» Task to carry out:
Turn the lines from the one containing "Identify the location" through the end of the material into a Markdown table with the columns Row and Text, skipping blank lines and leaving out the pictures.

» Supplied entries:

————

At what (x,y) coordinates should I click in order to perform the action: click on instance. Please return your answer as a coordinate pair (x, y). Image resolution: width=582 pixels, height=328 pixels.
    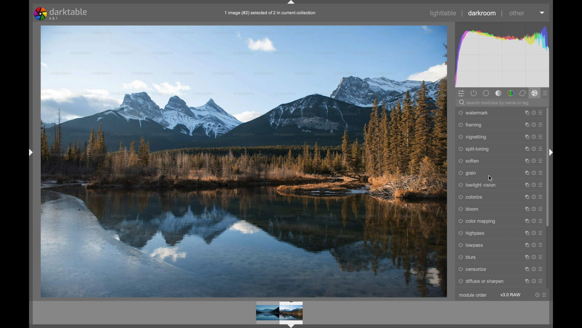
    Looking at the image, I should click on (526, 113).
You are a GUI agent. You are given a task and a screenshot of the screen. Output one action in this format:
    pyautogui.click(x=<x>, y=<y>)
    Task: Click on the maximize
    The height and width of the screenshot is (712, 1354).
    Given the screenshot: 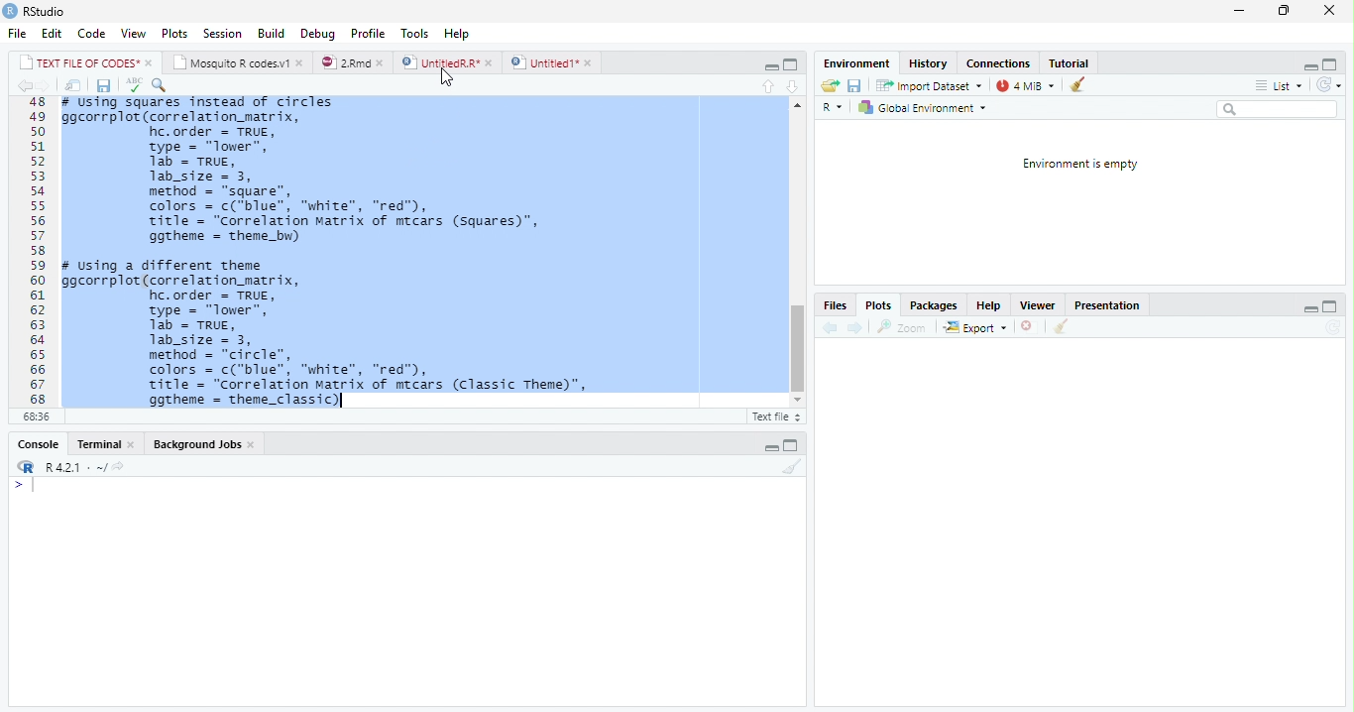 What is the action you would take?
    pyautogui.click(x=1283, y=13)
    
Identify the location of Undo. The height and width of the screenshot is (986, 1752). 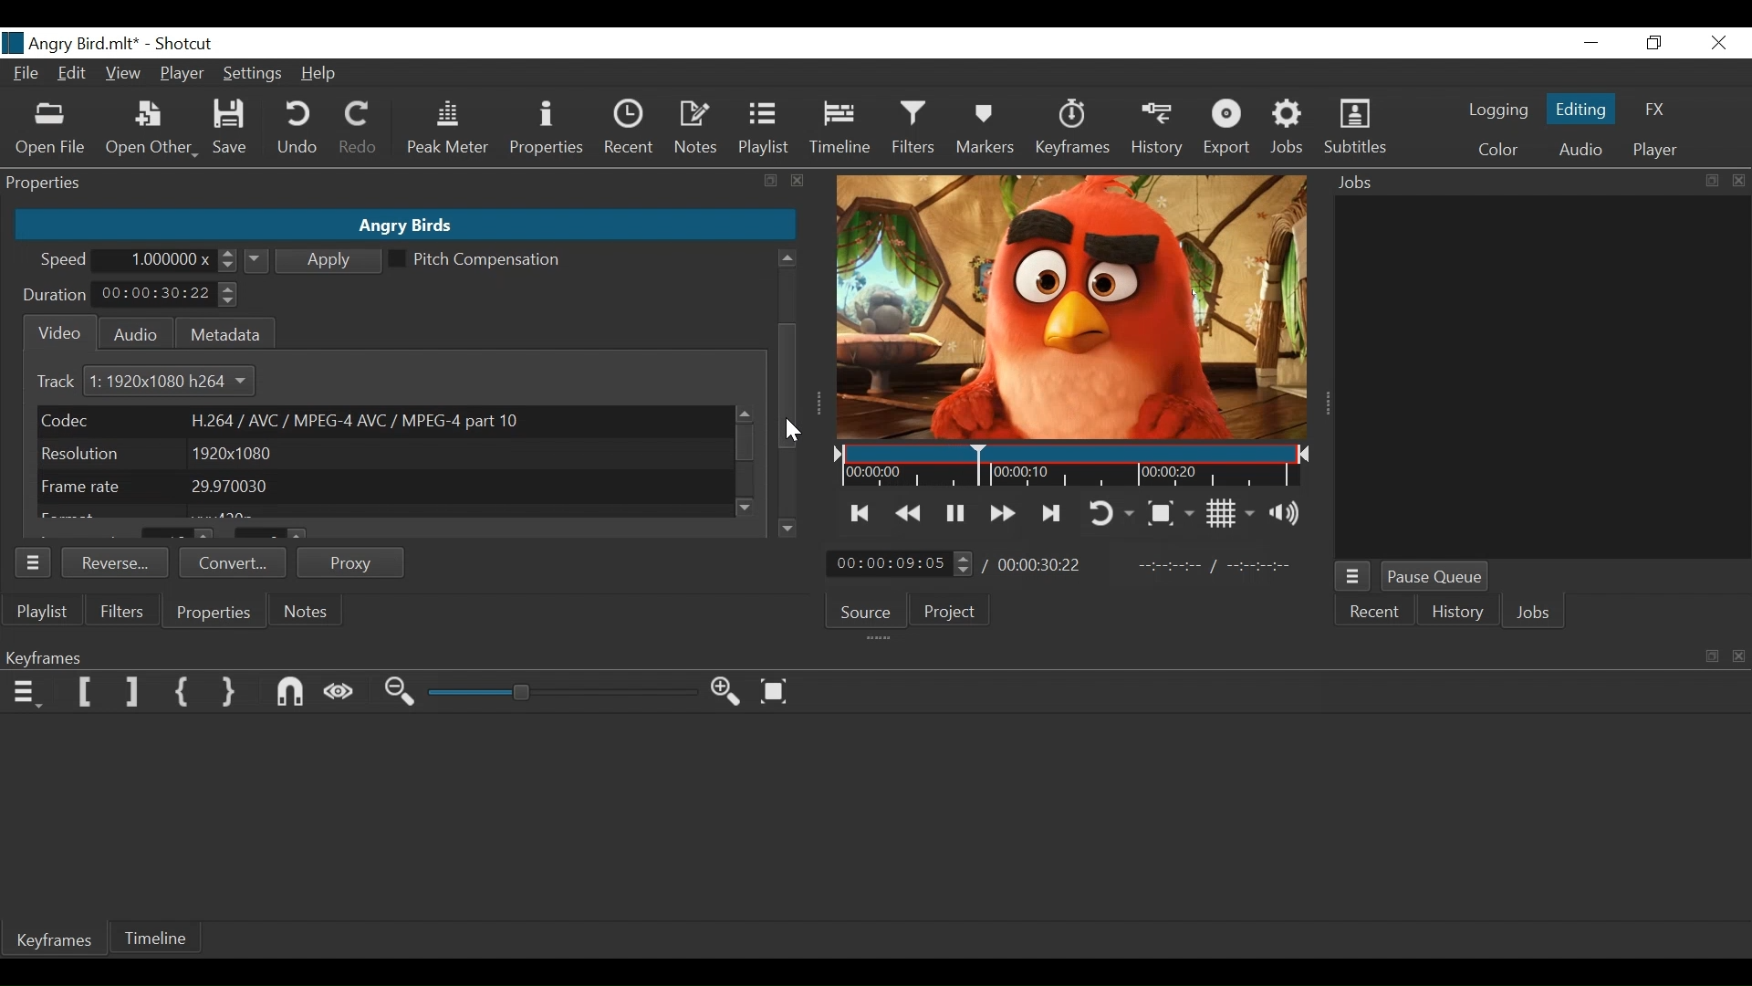
(299, 130).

————

» Exercise output:
| Row | Text |
|---|---|
| 1 | Identify the location of Undo. The height and width of the screenshot is (986, 1752).  |
| 2 | (299, 130). |